Tratamento não cirúrgico da lesão proximal dos músculos isquiotibiais num campeão olímpico de judo: um estudo de caso
DOI:
https://doi.org/10.47197/retos.v78.118425Palavras-chave:
Tratamento conservador, judo, medicina desportiva olímpica, rotura parcial do adutor, rotura parcial proximal do tendão isquiotibial, tempo de recuperaçãoResumo
Objectivos: Descrever os resultados clínicos do tratamento conservador num atleta de judo de alta competição com rotura proximal dos isquiotibiais e rotura parcial dos adutores.
Métodos: Este estudo de caso avaliou um campeão olímpico de judo de 32 anos que sofreu uma rotura proximal dos isquiotibiais e uma rotura parcial dos adutores cinco meses antes dos Jogos Olímpicos de Paris de 2024. A ressonância magnética confirmou o diagnóstico seis dias após a lesão. A assimetria de força dos isquiotibiais foi avaliada através do dinamómetro ActivForce2 (pré-teste) e do sistema Biodex (pós-teste). Foi implementado um protocolo de reabilitação conservadora em três fases ao longo de três semanas, combinando terapias de tecidos moles, treino progressivo de força e exercícios específicos para o desporto.
Resultados: A assimetria da força dos isquiotibiais diminuiu de 78,7% (6º dia pós-lesão) para 21,9–29,7% após o tratamento. A ressonância magnética demonstrou uma recuperação estrutural de 70–80%, com redução da inflamação e melhoria da integridade dos tecidos. As proporções entre agonistas e antagonistas foram bilateralmente comparáveis e aumentaram com a velocidade angular (de 62% para 79%).

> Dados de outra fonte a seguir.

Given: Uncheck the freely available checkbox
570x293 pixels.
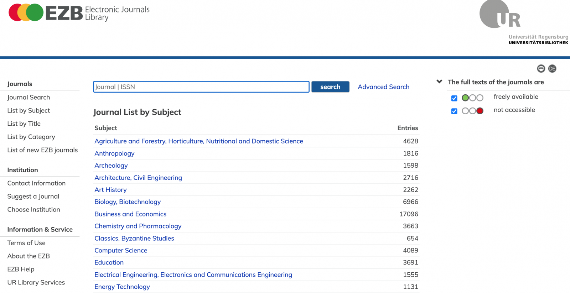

A atleta regressou às competições internacionais sem recidiva, mantendo a sua qualificação olímpica e a sua posição entre as oito melhores.
Conclusão: O tratamento conservador levou à redução da assimetria entre os membros, à melhoria do desempenho atlético e ao regresso irrestrito aos treinos e competições de elite desta atleta de judo de alta competição, o que justifica a sua consideração como uma abordagem viável de tratamento inicial para roturas proximais dos isquiotibiais.